The Master of Knots is a very dark thriller, that is well worth the read. The graphic scenes of violence are some of the strongest you will read for some time, and the ending may surprise you.


Be an FBI Agent by Henry Holden

Capricorn Link

FBI Special Agents are a rare and special breed. From a large pool of applicants, the FBI determines the best candidates and puts them through intensive training in numerous disciplines and fields of study. Their training makes them specialists in areas such as counterterrorism, counterintelligence, and cybercrime.

To Be An FBI Special Agent provides thorough coverage of the agent training process and shows what it takes to become an agent. Candid photos of the FBI's training center in Quantico, Virginia, give the reader an unprecedented look behind the scenes.

While this isn't so much a How-To guide, Be an FBI Agent provides an interesting glimpse inside the FBI, and shows exactly what goes on when training new recruits. This book will be of interest for those who enjoy non-fiction crime, and for writers who wish to provide their "new recruit" character with just a little more reality.

Highly recommended.

Night Fall by Nelson DeMille

Penguin Books

John Corey, former NYPD homicide detective, assigned to the Federal Anti-Terrorist Task Force in the pre-millennium 90's, makes a return appearance in a thoughtful novel offering an alternative to the government's "official" position on what really happened to TWA Flight 800, which crashed off the Long Island coast in the summer of 1996.

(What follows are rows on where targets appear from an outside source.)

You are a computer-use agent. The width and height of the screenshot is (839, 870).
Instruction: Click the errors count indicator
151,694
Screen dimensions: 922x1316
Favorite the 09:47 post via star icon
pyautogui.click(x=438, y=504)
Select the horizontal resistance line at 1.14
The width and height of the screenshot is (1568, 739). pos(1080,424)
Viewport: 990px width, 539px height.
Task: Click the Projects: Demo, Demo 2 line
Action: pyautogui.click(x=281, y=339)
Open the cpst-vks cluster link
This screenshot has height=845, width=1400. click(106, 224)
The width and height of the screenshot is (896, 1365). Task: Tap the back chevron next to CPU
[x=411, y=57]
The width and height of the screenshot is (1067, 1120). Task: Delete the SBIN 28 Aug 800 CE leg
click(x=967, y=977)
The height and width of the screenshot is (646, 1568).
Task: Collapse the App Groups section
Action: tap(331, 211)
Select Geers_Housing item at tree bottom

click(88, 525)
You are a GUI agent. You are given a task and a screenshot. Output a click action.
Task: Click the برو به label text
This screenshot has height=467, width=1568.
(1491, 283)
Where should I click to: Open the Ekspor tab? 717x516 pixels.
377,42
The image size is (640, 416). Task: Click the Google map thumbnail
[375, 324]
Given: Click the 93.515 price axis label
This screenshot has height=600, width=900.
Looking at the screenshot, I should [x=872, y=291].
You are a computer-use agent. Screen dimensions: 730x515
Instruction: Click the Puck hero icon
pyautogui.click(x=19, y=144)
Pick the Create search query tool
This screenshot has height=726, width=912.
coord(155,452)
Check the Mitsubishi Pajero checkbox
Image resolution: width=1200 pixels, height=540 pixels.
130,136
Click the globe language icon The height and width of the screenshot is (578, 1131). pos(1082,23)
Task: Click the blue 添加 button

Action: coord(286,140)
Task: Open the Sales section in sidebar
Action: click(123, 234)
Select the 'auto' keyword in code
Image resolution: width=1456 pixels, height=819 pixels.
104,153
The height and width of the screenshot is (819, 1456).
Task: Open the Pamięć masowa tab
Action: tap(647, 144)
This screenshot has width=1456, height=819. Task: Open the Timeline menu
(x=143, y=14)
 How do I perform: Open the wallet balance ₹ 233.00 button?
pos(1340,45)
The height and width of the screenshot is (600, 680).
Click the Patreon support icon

Accompanying his wife Kate to a memorial marking the five-year anniversary of the crash, Corey's curiosity is aroused by what appears to be a concerted effort by Kate's fellow federal agents to keep him--and her--from investigating a case that appears to be closed.

Corey's detecting skills lead him to two witnesses to the crash, who were enjoying an adulterous interlude on the beach at the time the plane went down--and videotaping their sexual escapades while what appears to be a terrorist missile attack takes place in the background. What ratchets up the tension in this capably written thriller is what the reader knows but Corey doesn't as he heads for a showdown with those responsible for the official cover-up, as the clock ticks down to the morning of September 11, 2001.

DeMille's deft touch with a riddle wrapped in an enigma--what really happened to Flight 800--makes his "what if" scenario a more than plausible theory; you don't have to believe in conspiracies or government cover-ups to find his latest engrossing, entertaining, and enlightening.